• The exercise:
Can you reproduce the passage in the cherries post word for word, from "It all started with the cherries. Or" up to and including "air that night."?

• Page extract:
________________________

Archive for cherries

crazy eights

Posted in delicious stories with tags on June 26, 2009 by thatwasdelicious

It all started with the cherries. Or perhaps it started long before, but for the sake of a story, let’s say:

It all started with the cherries.

I have been blessed with the ability to sleep soundly and deeply. Thunderstorms, emotional upheavals, anxiety may follow me through the day, but in the evening they leave me in peace. And leave me to my dreaming. Once asleep, I sleep. My body quiets its demands and let’s my mind untangle itself.

But there was something in the air that night.

I lurched out of sleep with a great and deep hunger. I had never been woken up in the middle of the night by such an intense desire to eat. The air was warm and sweet with the first heat of new summer, and I padded barefoot into the darkened kitchen. I pulled open the refrigerator door and took out a cool, blue bowl of new cherries. Under the glare of the refrigerator light the deep red of the cherries stood out starkly against the blue of the bowl, but in the darkened kitchen they lost their form and became a mass of cold, round, pebbles beneath my fingers.

I stood at the counter looking out the window over the sink. I stood in vrksasana, one leg resting against the inside of the other as I hungrily ate cherry after cherry, spitting the pits into the bowl. As the bowl grew emptier, the pits began to make a singing ping against the side of the bowl. I ate until there were no more cherries, and then, satiated I went back to sleep.

________________________

• Information supplied:
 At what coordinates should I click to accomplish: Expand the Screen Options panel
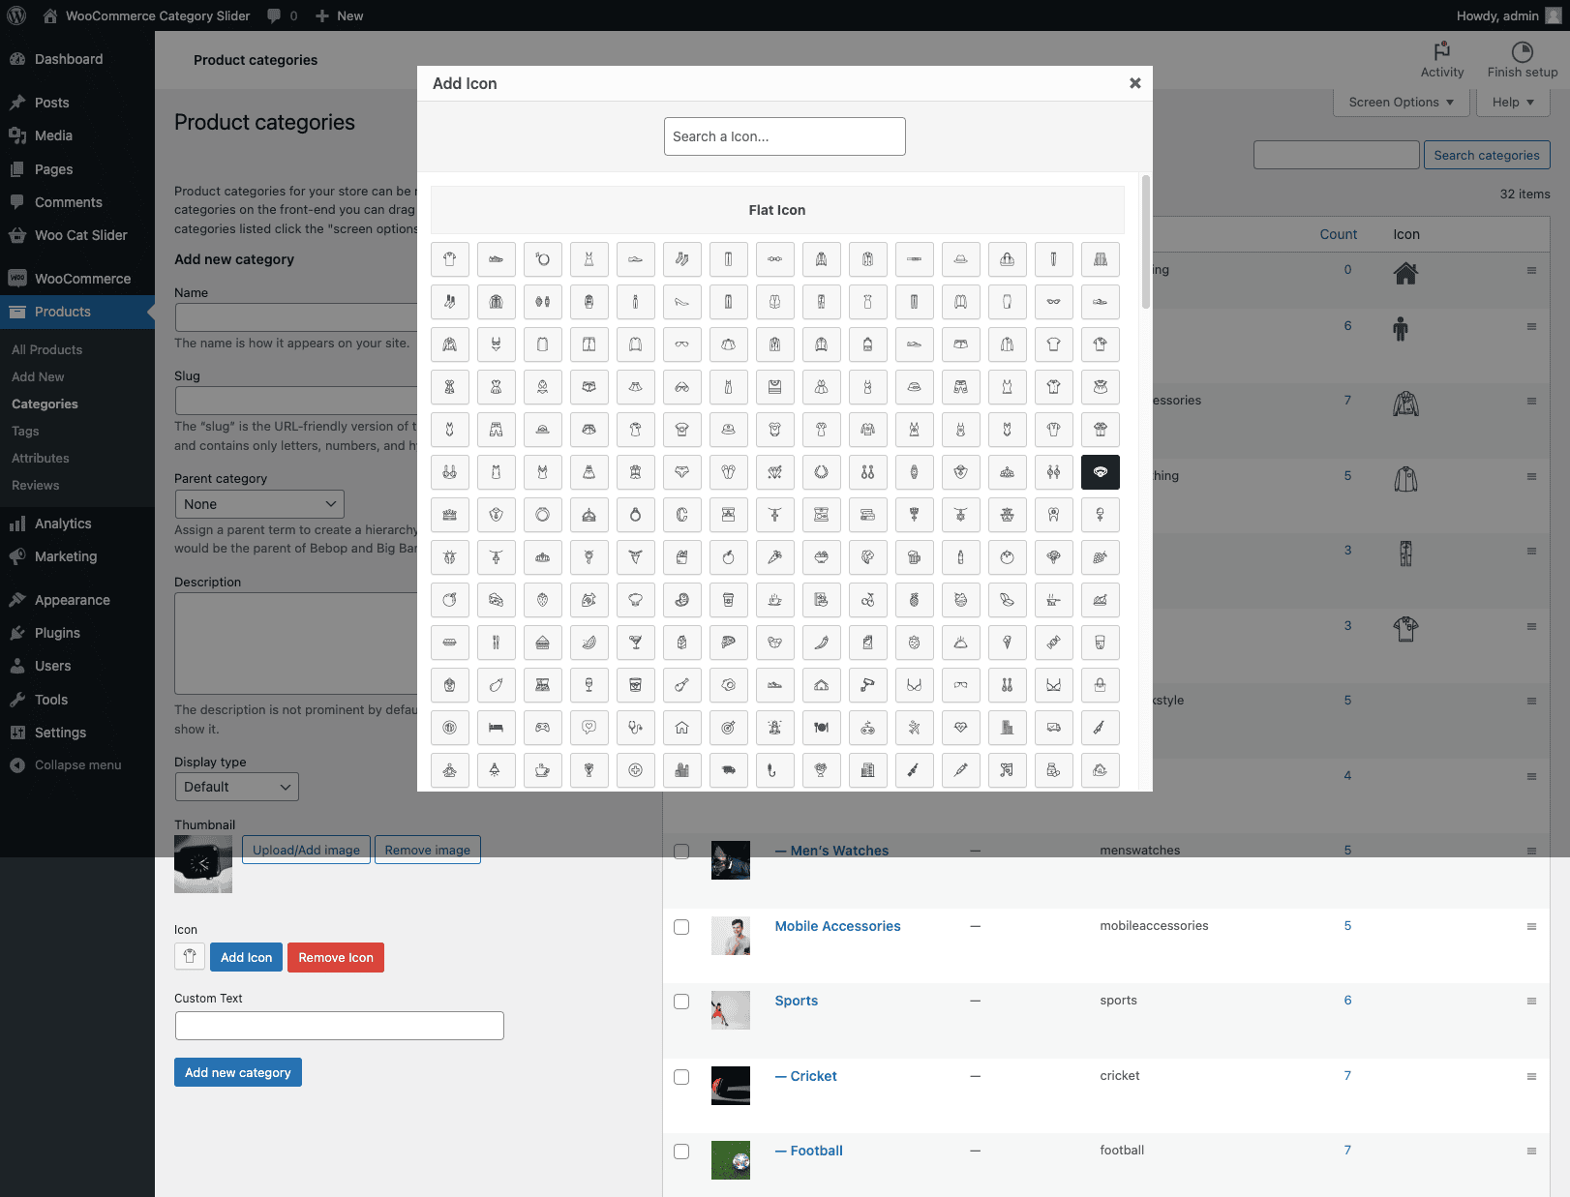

________________________

• Answer below:
It all started with the cherries. Or perhaps it started long before, but for the sake of a story, let’s say:

It all started with the cherries.

I have been blessed with the ability to sleep soundly and deeply. Thunderstorms, emotional upheavals, anxiety may follow me through the day, but in the evening they leave me in peace. And leave me to my dreaming. Once asleep, I sleep. My body quiets its demands and let’s my mind untangle itself.

But there was something in the air that night.